The FDA regulations governing disclosure of individual COIs require:
a Researchers to annually self-disclose financial COIs to the FDA
b Applicants submitting marketing applications to disclose financial COIs of researchers who conducted clinical studies
c Organizations to disclose financial COIs to the FDA no later than the time of submission of the IND application
d Sponsors to annually disclose to the FDA financial COIs of researchers who conducted clinical studies
A researcher calls you stating that he plans to submit a proposal to the NIH for a human subjects research study. He wants to know at what point he and his study team must submit COI disclosures to comply with the PHS regulation.
a Researchers must only submit COI disclosures if they have a significant financial interest related to the research
b No later than the time of proposal submission
c Never — the PHS regulation does not require researchers to submit COI disclosures
d Not until a notice of award is received
An example of an institutional COI is:
aThe organization’s president is a member of the board of trustees for a local non-profit organization that does not sponsor research at the organization
b An industry sponsor pays for the construction of a new research laboratory at the organization
c The organization gives scholarships to some post-doctoral researchers
d One of the organization’s deans is the vice-chair of the organization’s IRB
The COI management plan aims to:
a Eliminate all COIs in research when a COI is disclosed
b Reduce IRB review burden when a COI is disclosed
c Address disclosure of COIs in multi-center research when a COI is disclosed
d Provide procedures or extras steps to be taken to minimize the risk of bias when a COI is disclosed
The Correct Answer and Explanation is :
Correct Answers:
- FDA Regulations Governing Disclosure of Individual COIs:
b. Applicants submitting marketing applications to disclose financial COIs of researchers who conducted clinical studies - Point of COI Disclosures for NIH Proposals:
b. No later than the time of proposal submission - Example of Institutional COI:
b. An industry sponsor pays for the construction of a new research laboratory at the organization - Purpose of a COI Management Plan:
d. Provide procedures or extra steps to be taken to minimize the risk of bias when a COI is disclosed
Explanation:
1. FDA Regulations Governing COIs
The FDA requires applicants submitting marketing applications (e.g., New Drug Applications or NDAs) to disclose financial COIs of researchers who conducted clinical studies. This ensures transparency and mitigates risks of bias in study outcomes. Researchers themselves do not report directly to the FDA; sponsors manage these disclosures as part of their compliance responsibility.

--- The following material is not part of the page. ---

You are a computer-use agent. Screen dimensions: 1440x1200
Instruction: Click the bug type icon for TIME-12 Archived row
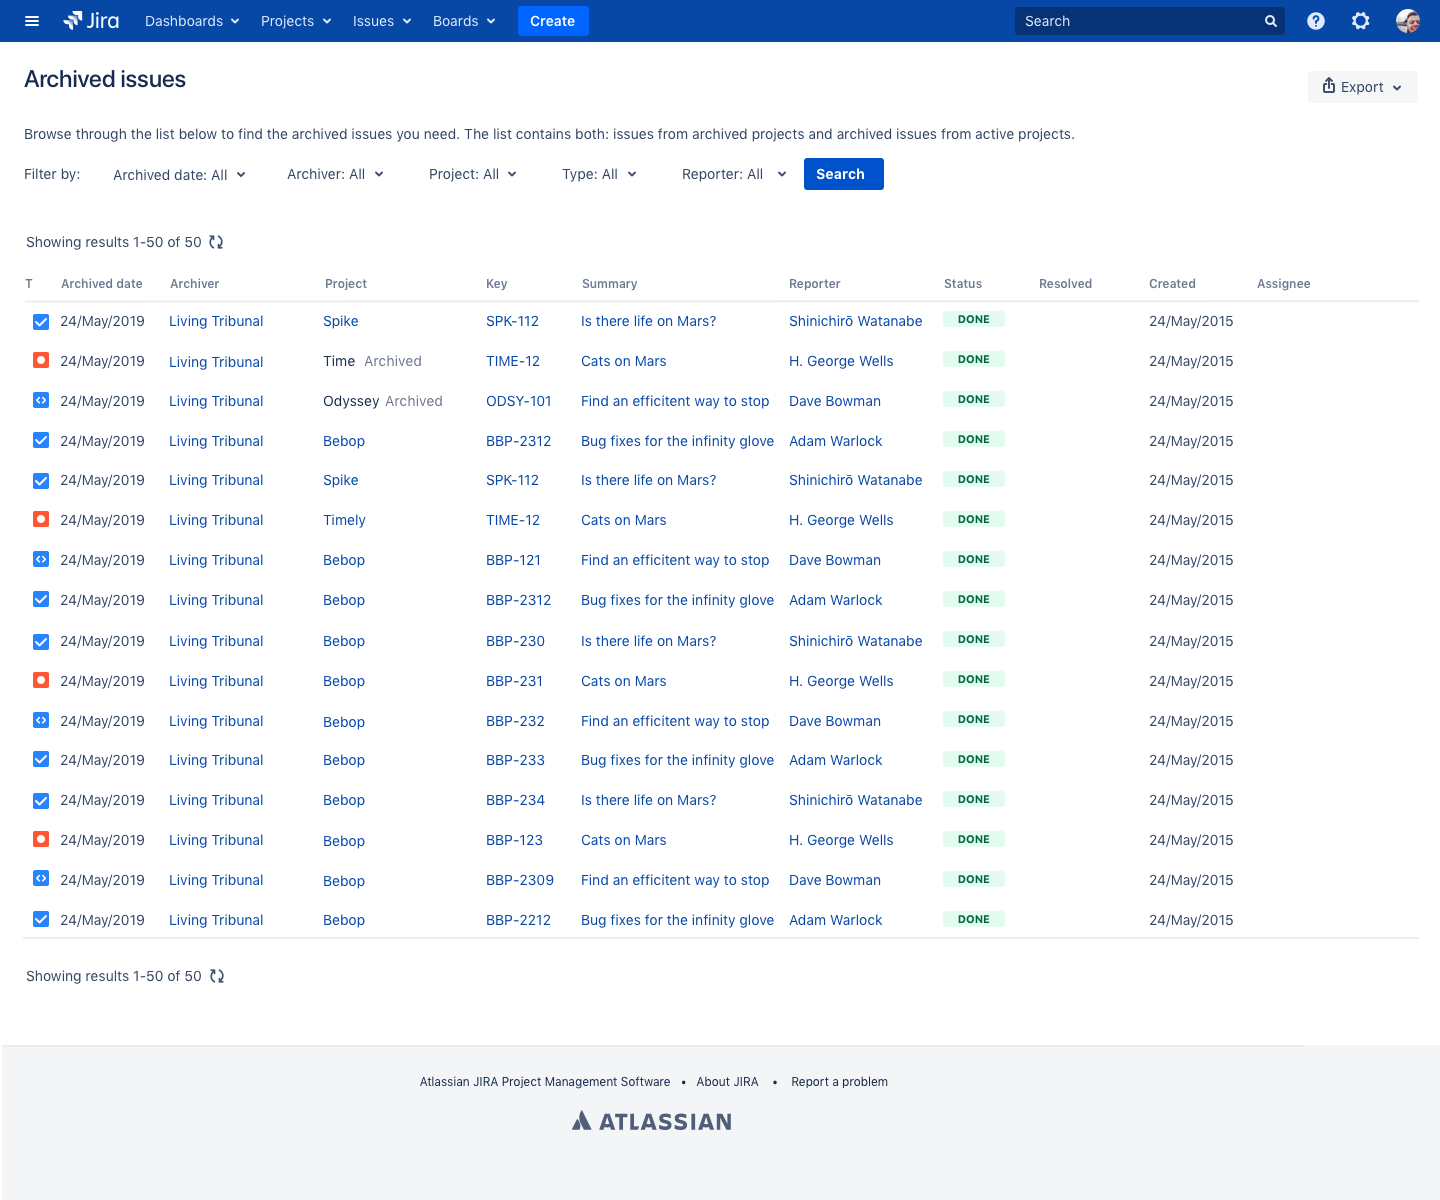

2. NIH Proposal COI Disclosure Timing
For compliance with Public Health Service (PHS) regulations, researchers must disclose financial COIs no later than the time of proposal submission. This proactive approach ensures the NIH is aware of potential conflicts before funding decisions, promoting unbiased decision-making and integrity in research.
3. Institutional COI Example
An institutional COI arises when an organization’s financial interests might compromise research integrity. An example is when an industry sponsor funds a research lab, potentially creating financial dependence. This differs from unrelated community involvement or internal scholarships, which do not directly influence research integrity.
4. COI Management Plan Purpose
A COI management plan provides procedures to address potential biases and maintain research credibility. Its goal is not to eliminate all COIs (impractical in some cases) but to implement safeguards such as independent oversight, data monitoring, or disclosing conflicts in publications. This promotes transparency and mitigates bias, protecting research integrity.